Iran Buka Suara soal Negosiasi dengan AS, Presiden Pezeshkian Tegaskan Ini Syarat Utamanya
- UN
Kesepahaman Islamabad Resmi Berlaku
Dokumen tersebut dikenal sebagai Kesepahaman Islamabad atau Islamabad Memorandum of Understanding (MoU).
Perjanjian itu mulai berlaku secara resmi pada 18 Juni 2026 setelah ditandatangani secara digital oleh Presiden Iran Masoud Pezeshkian dan Presiden Amerika Serikat Donald Trump.
Kesepahaman tersebut memuat sejumlah poin strategis yang berkaitan dengan normalisasi hubungan kedua negara serta upaya menjaga stabilitas kawasan.

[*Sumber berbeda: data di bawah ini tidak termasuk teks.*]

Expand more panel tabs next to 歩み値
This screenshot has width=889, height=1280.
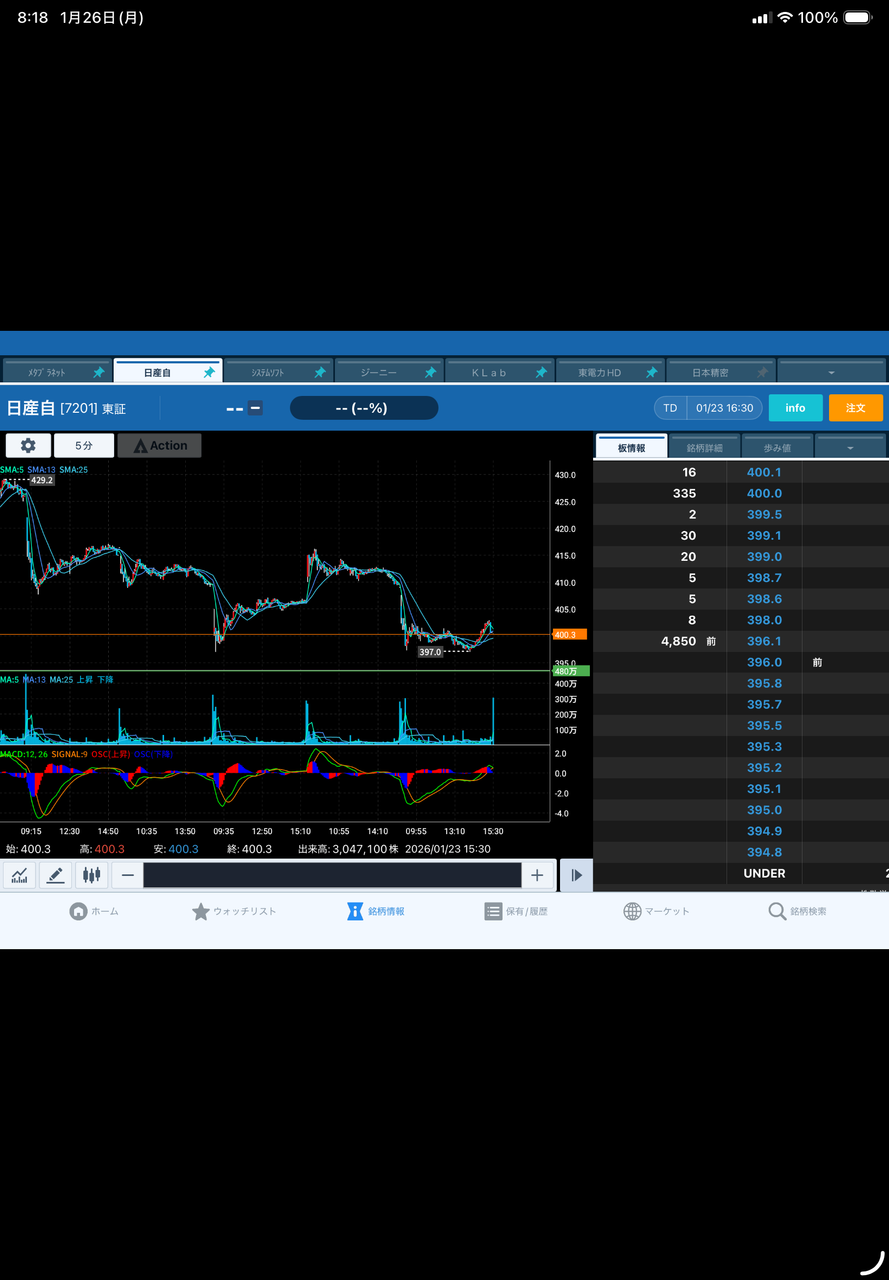850,448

Beberapa ketentuan utama yang tercantum dalam perjanjian itu antara lain:
- Pengakhiran perang yang terjadi di kawasan
- Upaya penyelesaian konflik yang juga mencakup Lebanon
- Pembukaan kembali jalur pelayaran di Selat Hormuz
- Pengakhiran blokade angkatan laut Amerika Serikat terhadap pelabuhan-pelabuhan Iran
- Penyelesaian berbagai perselisihan melalui dialog dan negosiasi
Langkah tersebut dinilai sebagai perkembangan penting dalam hubungan Iran dan Amerika Serikat yang selama bertahun-tahun diwarnai ketegangan politik, ekonomi, dan keamanan.
Fokus pada Implementasi
Meski kesepahaman telah ditandatangani dan mulai berlaku, pemerintah Iran menegaskan bahwa tantangan terbesar saat ini bukan lagi mencapai kesepakatan, melainkan memastikan seluruh isi perjanjian dapat dijalankan secara konsisten.
Karena itu, pernyataan Pezeshkian menunjukkan bahwa Teheran akan memantau secara ketat pelaksanaan kewajiban masing-masing pihak dalam beberapa waktu ke depan.
Iran memandang implementasi yang tepat atas seluruh poin Kesepahaman Islamabad sebagai faktor penentu keberhasilan proses normalisasi hubungan dengan Amerika Serikat.
Jika seluruh komitmen dapat dijalankan sesuai kesepakatan, perundingan yang sedang berlangsung diyakini dapat membuka jalan bagi hubungan yang lebih stabil serta mengurangi ketegangan yang selama ini terjadi antara kedua negara.